Four of the suspected robbers were killed, including the cousin of the 24-year-old man now before court. Another policeman was wounded.

Ngqeza said if the matter had to proceed to trial with the current evidence before court, it was likely his client would be acquitted.

The suspect – who cannot be named until magistrate Xolile Dlulisa lifts an order barring the media from revealing his identity – was later fingered during a formal identity parade as the man who had tied up bakery patrons and employees with cable ties.

The firearm found by police at the bloodied scene was traced back to the young man’s father, who had prior to the incident reported it as stolen to Algoa Park police.

The father had told police at the time that he suspected his son had stolen the gun.

Furthermore, the tracker on the vehicle that the accused used on a day-to-day basis was traced to the bakery at the time of the robbery.

But Ngqeza insisted all of this could be challenged in a trial court and the accused’s father or his cousin – who was found dead at the scene – could have used the vehicle in the commission of the offence.

Prosecutor Melanie Hammett countered that the man’s father had been at work at the time of the robbery and the cousin had been shot dead.

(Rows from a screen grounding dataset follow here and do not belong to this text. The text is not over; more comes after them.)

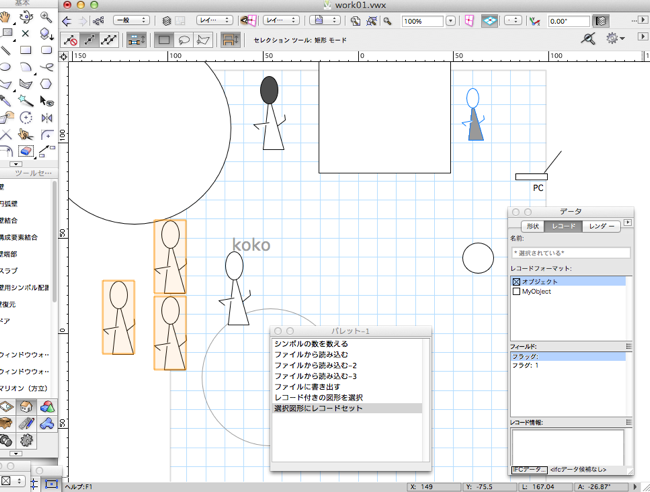Click the IFCデータ button
Image resolution: width=650 pixels, height=492 pixels.
[x=529, y=468]
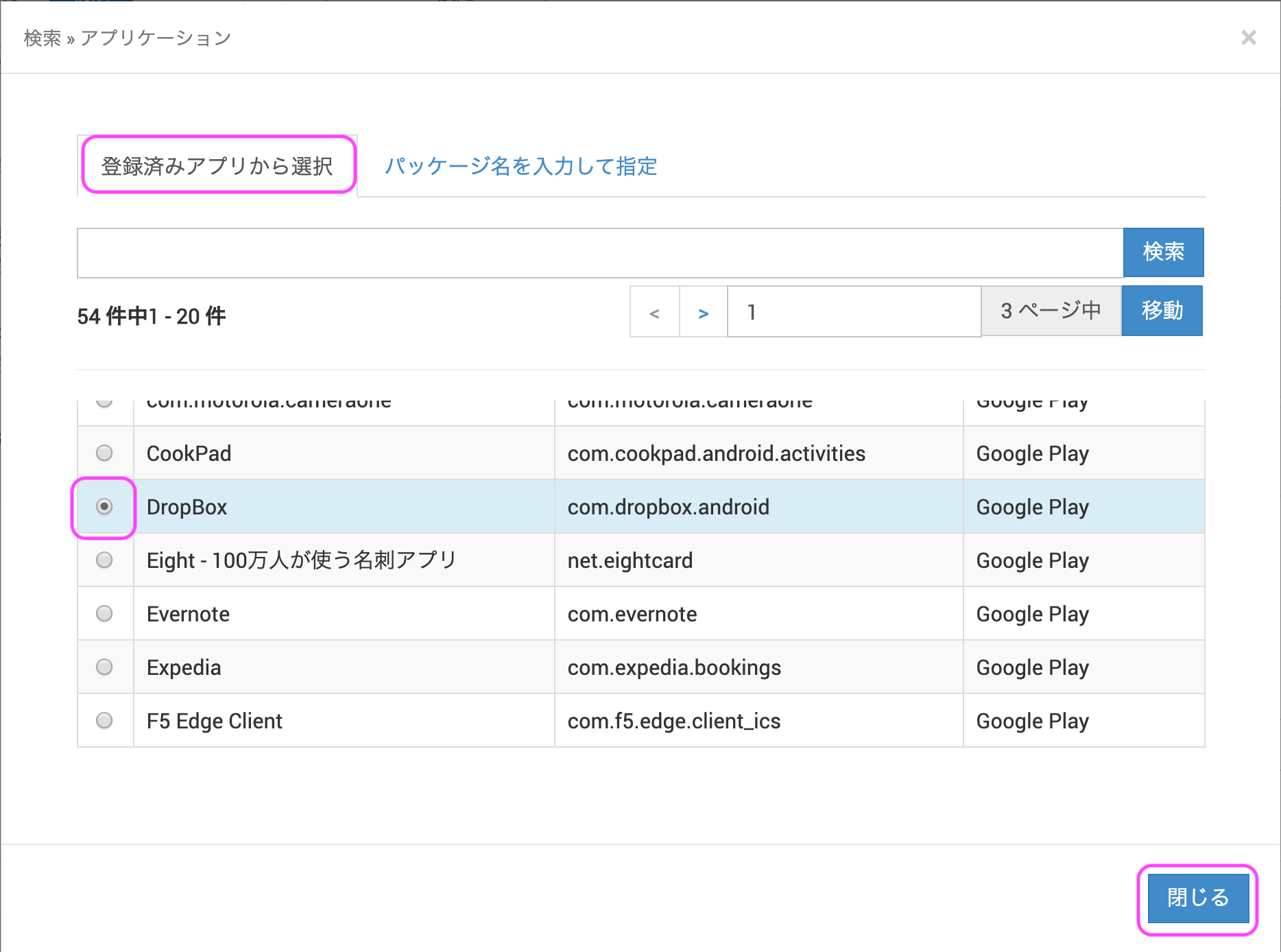
Task: Pick the Expedia radio button
Action: (x=104, y=667)
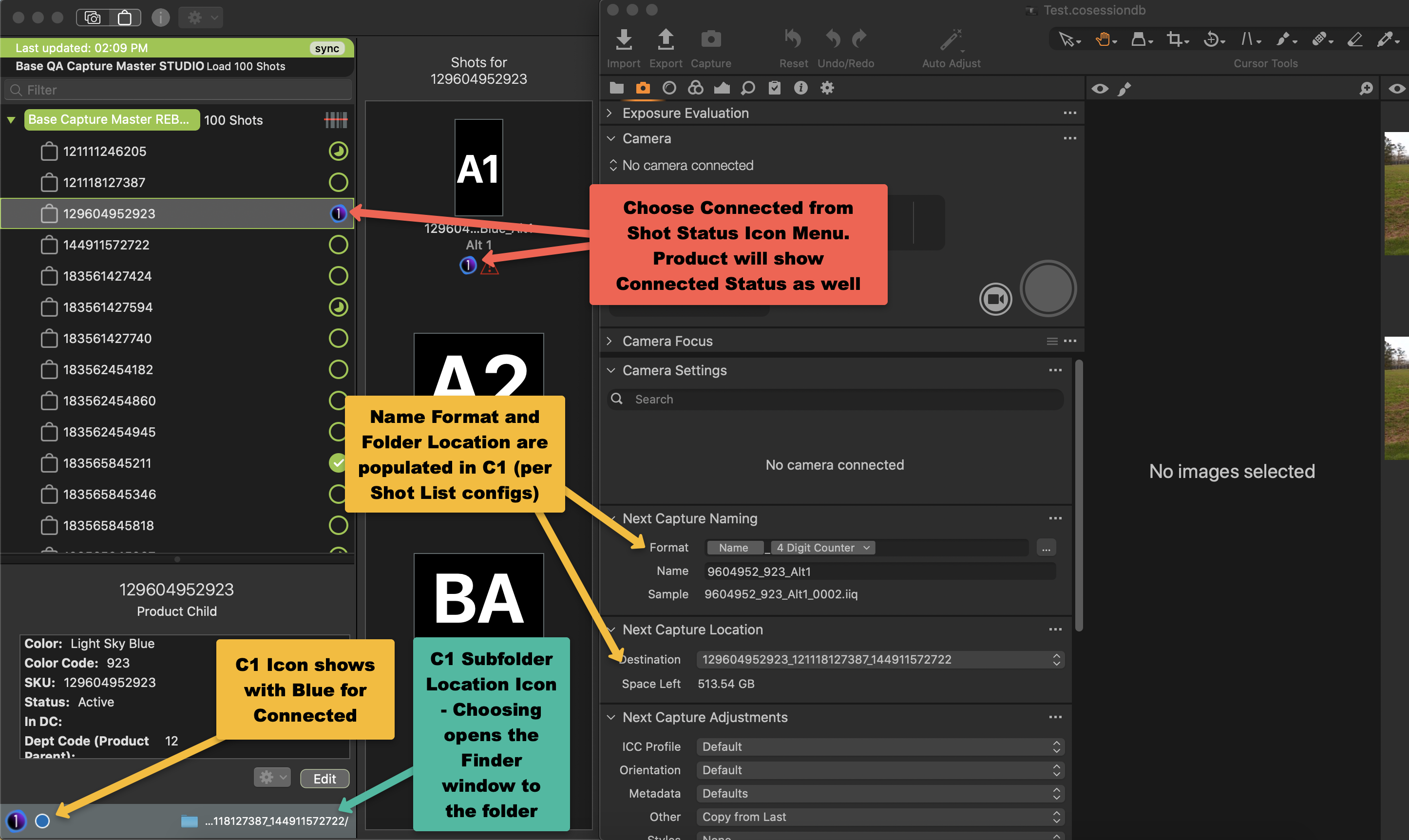The width and height of the screenshot is (1409, 840).
Task: Open the Destination folder dropdown
Action: coord(879,659)
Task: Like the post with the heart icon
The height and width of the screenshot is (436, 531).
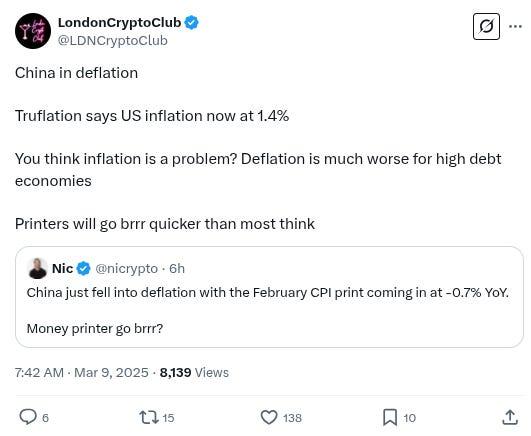Action: [x=269, y=417]
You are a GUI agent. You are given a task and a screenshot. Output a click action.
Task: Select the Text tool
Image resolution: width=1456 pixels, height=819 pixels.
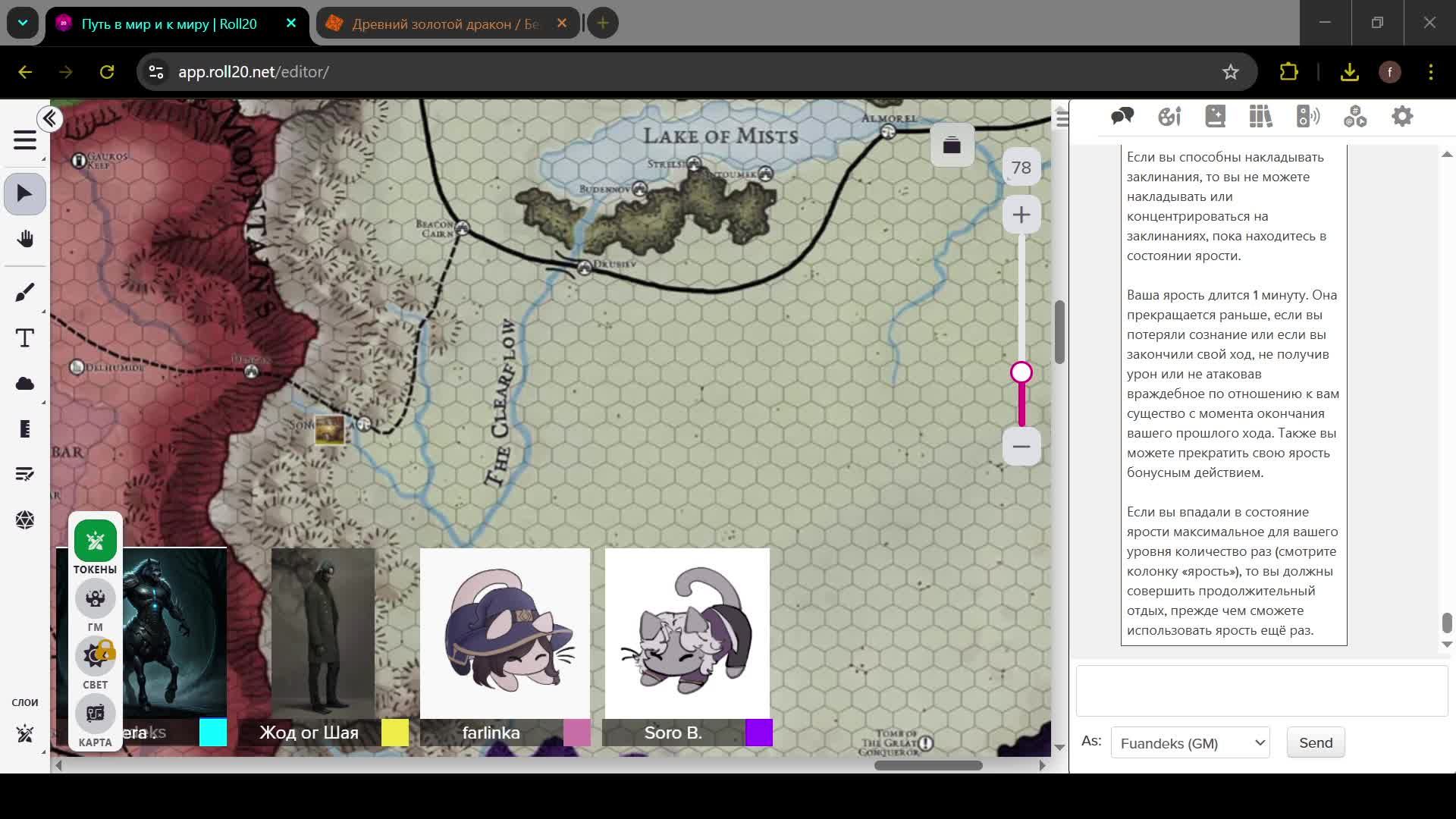click(25, 338)
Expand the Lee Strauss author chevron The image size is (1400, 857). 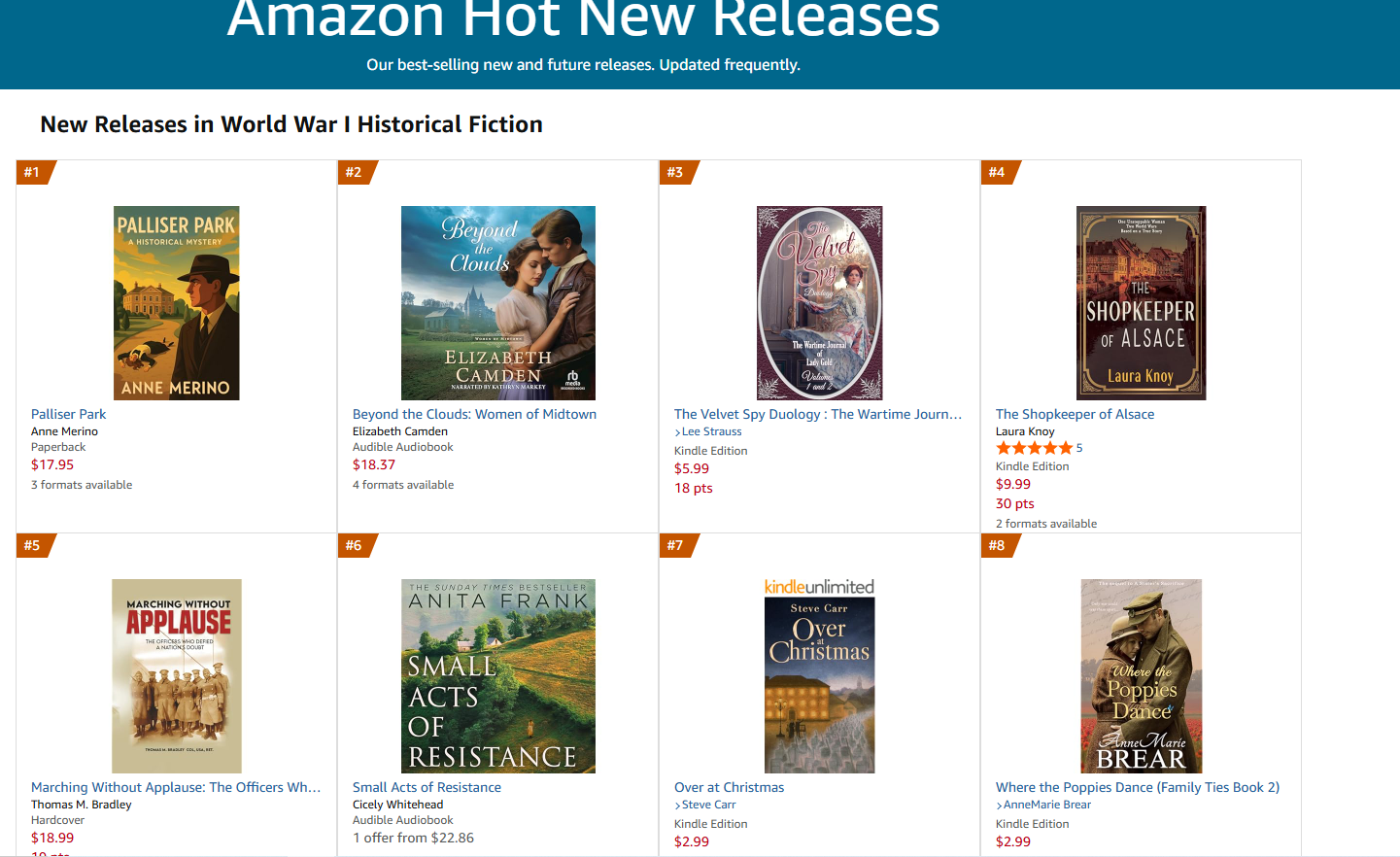(677, 432)

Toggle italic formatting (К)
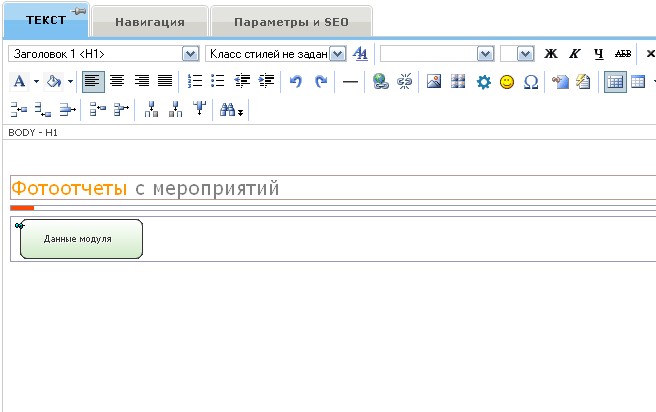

“So then how did the car get back to the house?”

The accused was living with his father – now a prosecution witness – in Algoa Park.

Hammett said it was not just the murder of Kemp that was at issue.

The accused was also being charged with a further four counts of murder in respect of the other dead suspects.

Ngqeza, meanwhile, said the identity parade had taken place a full month after his client’s arrest and he had appeared in an open court numerous times before that.

Despite the media not releasing the man’s photograph or name, it was entirely possible an eye-witness had seen the accused in court, he said.

He said that the accused’s facial features could not be identified via the bakery’s CCTV footage and that the police had relied on the fact that clothing – a black cap and Nike sneakers – similar to what was worn by one of the assailants was found in the man’s home.

“Nike shoes with a white sole are very common.

“A black cap is even more common. I have one, does that mean I was at the bakery?

“Perhaps even the court has a black cap,” Ngqeza said, prompting Dlulisa to quip: “I wasn’t there either.”

Ngqeza’s further impassioned plea prompted Dlulisa to say he should consider becoming a pastor and that he would be very good at it.

Amid laughter in the gallery, Dlulisa said he was, in fact, very impressed with this portion of Ngqeza’s argument.

Ngqeza was not as impressed with Dlulisa’s remarks.

“If you had told me I was a good attorney, that would have been a different scenario.

“I take issue with your comment,” he said.

Dlulisa will give his ruling on Tuesday.